The equitable charge solution
Under the terms of the will, a legacy equal to an amount up to the available nil rate band is left to trustees of a discretionary trust (incorporated in the will to take effect on death). The residue is left to the surviving spouse. A specific provision is included in the will, which gives the executors power to satisfy the nil rate band legacy by imposing a charge on the home, in favour of the nil rate band trustees, in lieu of the legacy. The nil rate band trustees have no right to enforce payment of the amount of the legacy against the surviving spouse i.e. the widow/er are not made personally liable for payment of the debt.

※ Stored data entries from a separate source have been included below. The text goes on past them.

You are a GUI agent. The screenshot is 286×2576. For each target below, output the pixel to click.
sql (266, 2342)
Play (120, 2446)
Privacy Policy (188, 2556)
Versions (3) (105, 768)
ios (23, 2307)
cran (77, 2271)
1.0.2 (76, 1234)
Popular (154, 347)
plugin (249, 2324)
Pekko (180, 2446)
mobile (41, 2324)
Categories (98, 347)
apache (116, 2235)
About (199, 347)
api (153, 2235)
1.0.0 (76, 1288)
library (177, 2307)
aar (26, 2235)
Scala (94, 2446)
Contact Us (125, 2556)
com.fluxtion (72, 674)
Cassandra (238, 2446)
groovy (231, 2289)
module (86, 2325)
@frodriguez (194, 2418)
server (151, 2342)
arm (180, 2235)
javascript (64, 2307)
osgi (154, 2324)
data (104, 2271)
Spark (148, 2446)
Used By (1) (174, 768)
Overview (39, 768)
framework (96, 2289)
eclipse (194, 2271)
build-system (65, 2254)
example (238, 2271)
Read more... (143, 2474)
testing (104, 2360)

Unlike the IOU scheme, the Revenue accept that the equitable charge scheme does not cause a SDLT liability (as the widow/er is not made personally liable for payment of the debt he/she provides no chargeable consideration). The widow/er receives the interest in the home subject to the charge and on second death the house is sold and the debt charged on the property is repaid to the nil rate band trustees.
Drawbacks
Because of the SDLT benefits, the equitable charge scheme will undoubtedly now become the most commonly used approach. However, it does have a disadvantage in that because the property is specifically charged with the debt, the debt must be repaid if the property is sold.
If a replacement home is needed but cannot be bought without a further loan by the trustees of the discretionary trust, this would re-open the possibility of a debt being disallowed in the estate of the surviving spouse under section 103 Finance Act 1986 (as the fresh loan would be a personal debt between the trustees and the surviving spouse). Again, this is only a problem if lifetime gifts were made between the two spouses. Where lifetime gifts have been made, one way around both this and the SDLT problem is for the will to be drafted to leave the residue of the estate to a life interest trust for the surviving spouse (rather than to the surviving spouse absolutely). The surviving spouse would still have the right to live in the property or any replacement property but any debt would be between the trustees of the life interest trust and the trustees of the nil rate band trust.